What the task requires> Shown below is a listing with pictures; reproduce exactly, and only, the lines between the ones containing "Select the 多数观看 tab" and "Image resolution: width=408", inclusive, leaving the pictures out.

Material for this exercise>
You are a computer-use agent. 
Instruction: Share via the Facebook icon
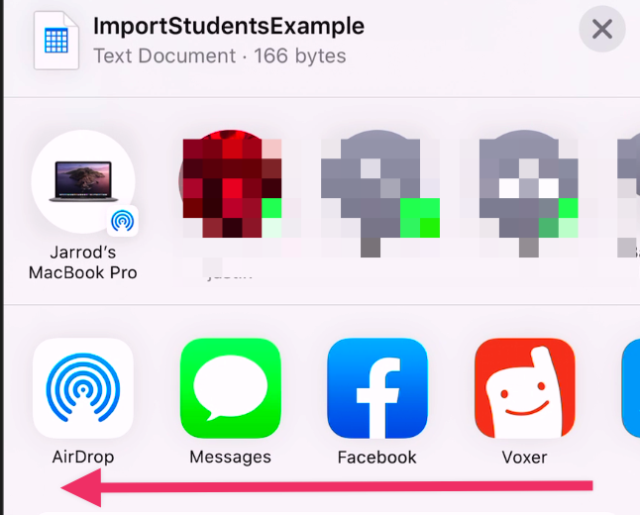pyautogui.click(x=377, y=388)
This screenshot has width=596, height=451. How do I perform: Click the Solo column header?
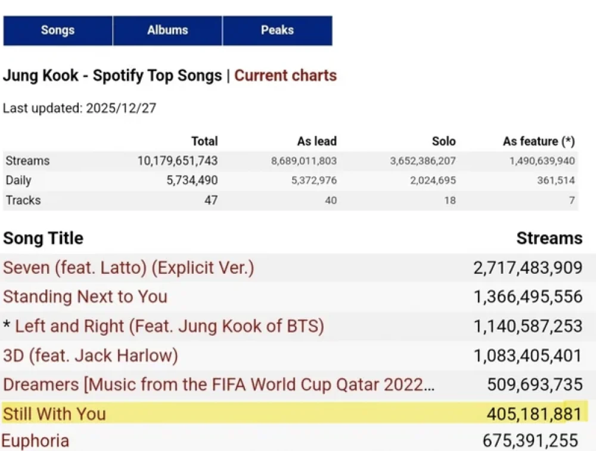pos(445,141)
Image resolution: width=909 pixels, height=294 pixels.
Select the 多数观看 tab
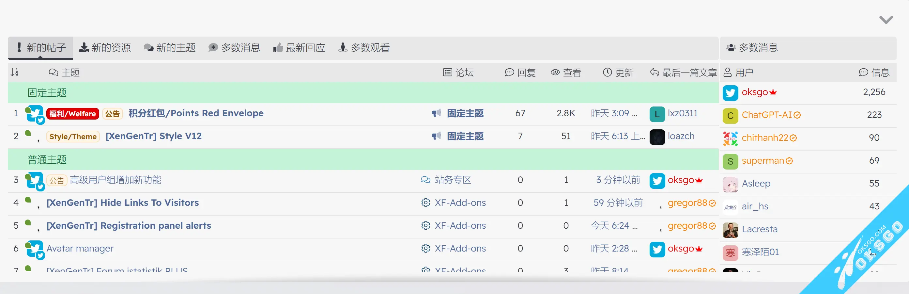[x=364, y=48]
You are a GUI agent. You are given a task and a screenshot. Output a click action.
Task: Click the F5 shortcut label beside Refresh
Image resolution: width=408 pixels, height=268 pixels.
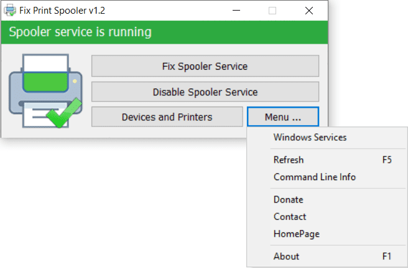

--

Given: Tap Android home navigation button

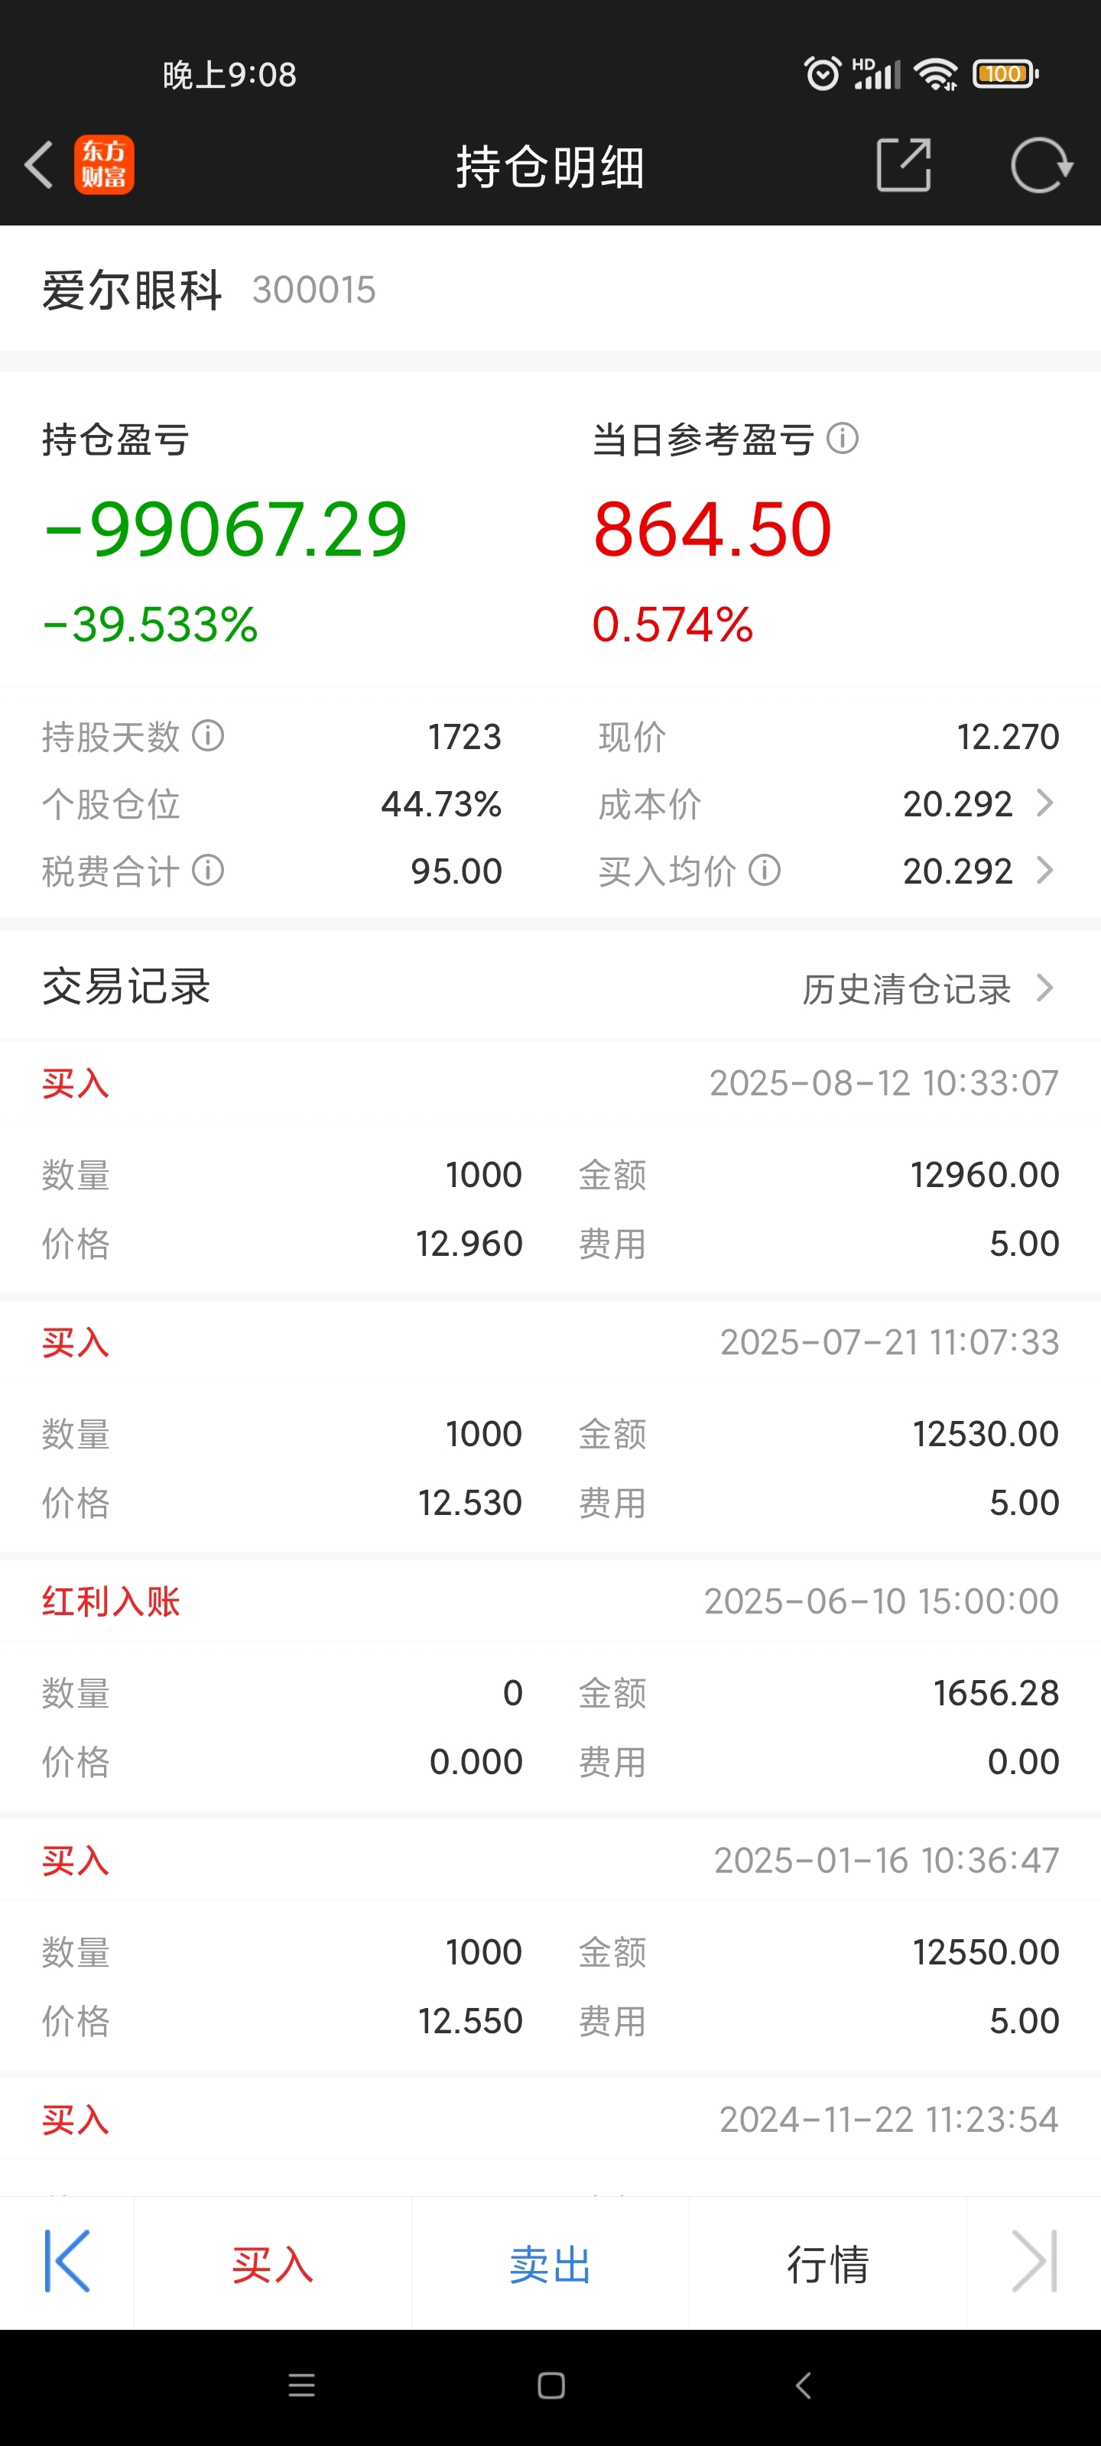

Completed exercise>
Select the 多数观看 tab
[x=364, y=48]
You are a GUI agent. You are given a task and a screenshot. Output a click action.
Task: Click the F5 shortcut label beside Refresh
Image resolution: width=408 pixels, height=268 pixels.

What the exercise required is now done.